As a cause of febrile illness, dengue virus infection is characterized by clinical features including high fever, headache, severe myalgia, nausea and vomiting and frequently rash. However, the predominant clinical signs and symptoms of the infection may vary with populations in different geographical regions [27]. It was shown in a study conducted in Kenya that headache; muscle pain, joint pain and abdominal pain were found to be associated with increased rate of dengue virus infection. However, none of those variables were associated with the infection in the current study as was the case in a study done in rural parts of western Kenya [28].

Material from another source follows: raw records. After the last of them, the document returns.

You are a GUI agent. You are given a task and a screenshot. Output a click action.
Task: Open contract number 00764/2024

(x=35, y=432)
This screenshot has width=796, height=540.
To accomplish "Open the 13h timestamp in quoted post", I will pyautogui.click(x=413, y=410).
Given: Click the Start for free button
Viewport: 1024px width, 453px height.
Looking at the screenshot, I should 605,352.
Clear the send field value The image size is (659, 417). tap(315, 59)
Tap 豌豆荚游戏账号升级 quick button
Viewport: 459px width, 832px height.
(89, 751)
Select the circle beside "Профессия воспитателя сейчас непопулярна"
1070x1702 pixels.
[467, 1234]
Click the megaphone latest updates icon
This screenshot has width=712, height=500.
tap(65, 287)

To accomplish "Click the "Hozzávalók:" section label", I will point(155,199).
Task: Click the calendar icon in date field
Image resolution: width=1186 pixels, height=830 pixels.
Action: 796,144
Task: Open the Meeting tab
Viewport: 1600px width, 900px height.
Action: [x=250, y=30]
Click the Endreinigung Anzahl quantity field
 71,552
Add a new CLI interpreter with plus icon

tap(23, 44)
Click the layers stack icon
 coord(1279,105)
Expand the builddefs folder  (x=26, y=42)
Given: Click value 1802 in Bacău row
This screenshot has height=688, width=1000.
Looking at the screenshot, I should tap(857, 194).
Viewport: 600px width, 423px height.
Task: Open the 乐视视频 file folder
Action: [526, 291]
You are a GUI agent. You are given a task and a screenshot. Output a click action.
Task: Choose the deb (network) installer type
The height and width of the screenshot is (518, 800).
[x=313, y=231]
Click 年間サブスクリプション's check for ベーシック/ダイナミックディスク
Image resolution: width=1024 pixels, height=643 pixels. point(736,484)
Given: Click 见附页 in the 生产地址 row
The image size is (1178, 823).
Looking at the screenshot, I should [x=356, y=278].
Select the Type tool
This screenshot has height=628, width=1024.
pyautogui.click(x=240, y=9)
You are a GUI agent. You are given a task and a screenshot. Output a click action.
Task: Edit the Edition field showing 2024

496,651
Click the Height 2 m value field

The limitations of this study were its cross-sectional nature and the use of serology (Euroimmune IIFT) test alone to determine the seroposetivity of Dengue virus. Therefore, the findings may not be generalized to the general population in the study area and even if the manufacturer claimed high specify of the test to our knowledge no comparative studies confirming that and thus probability of cross reacting with other arboviral infection could not be ruled out.

Conclusion

The high IgM prevalence detected indicate the probability of active transmission with a potential of public health significance that calls for a proactive follow up of the communities in the study area to forecast and avert the risk.